Image recognizing method for preventing recognition results from confusion
10275692 ยท 2019-04-30
Assignee
Inventors
Cpc classification
G06V20/41
PHYSICS
G06F18/214
PHYSICS
International classification
Abstract
An image recognizing method adopted by a platform is disclosed. The method first receives multiple targets to be recognized at the platform, and inquiries a pre-established semantic tree by reference to the targets for determining if the recognition results of the multiple targets will cause confusion or not. If confusion is not foreseeable, the method obtains respectively a parent-classifier corresponding to each parent-category of each of the targets, and uses the parent-classifiers directly to perform a recognition action to the targets.
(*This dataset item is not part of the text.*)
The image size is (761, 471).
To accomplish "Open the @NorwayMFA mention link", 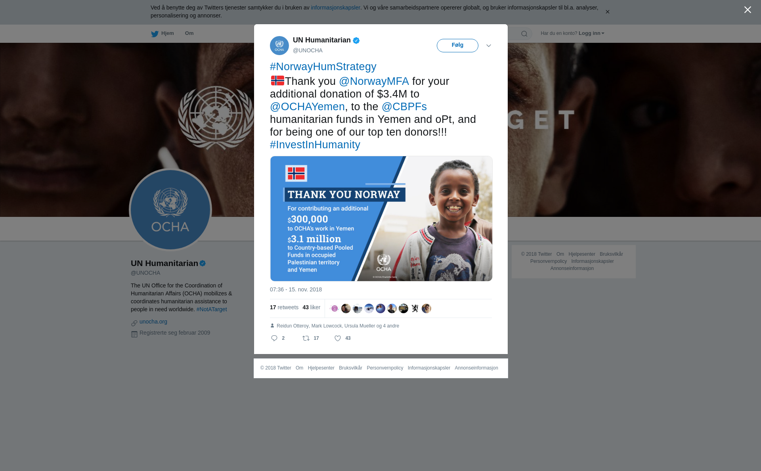I will coord(374,81).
Otherwise, the method obtains respectively multiple child-classifiers corresponding to multiple subcategories below each of the targets, and uses the multiple child-classifiers to perform such recognition action to the targets.
Claims
1. An image recognizing method adopted by a recognition platform, the image recognizing method comprising: a) receiving multiple targets to be recognized at the recognition platform; b) providing a semantic tree to be inquired according to the multiple targets to determine whether recognition results of the multiple targets may cause confusion or not, wherein two of the multiple targets cause confusion in the recognition results when a subcategory below any one of the multiple targets is overlapped with other subcategory below another of the multiple targets; c) obtaining multiple parent-classifiers respectively corresponding to multiple parent-categories of the multiple targets if the recognition results of the multiple targets do not cause confusion; d) using the parent-classifiers to perform a recognition action to a target video at the recognition platform after the step c; e) obtaining multiple child-classifiers respectively corresponding to multiple subcategories below each of the multiple targets if the recognition results of the multiple targets cause confusion, wherein the multiple parent-categories are unions of the multiple subcategories; f) obtaining a specific parent-classifier corresponding to specific parent-category of one of the multiple targets that do not cause confusion if the multiple targets cause confusion in the recognition results; g) using the specific parent-classifier and the multiple child-classifiers to perform the recognition action to the target video after the step f; h) determining whether any of the multiple child-classifiers obtains an effective recognition value after the step g; i) performing a translation to a name of the subcategory corresponding to the child-classifier obtaining the effective recognition value in order to obtain multiple parent-categories that encompass the subcategory; and j) outputting names of the multiple parent-categories as a recognition result.
2. The image recognition method in claim 1, further comprising following steps of: k) determining whether any of the multiple parent-classifiers obtains an effective recognition value after the step d; and l) outputting a name of the parent-category corresponding to the parent-classifier obtaining the effective recognition value as recognition result.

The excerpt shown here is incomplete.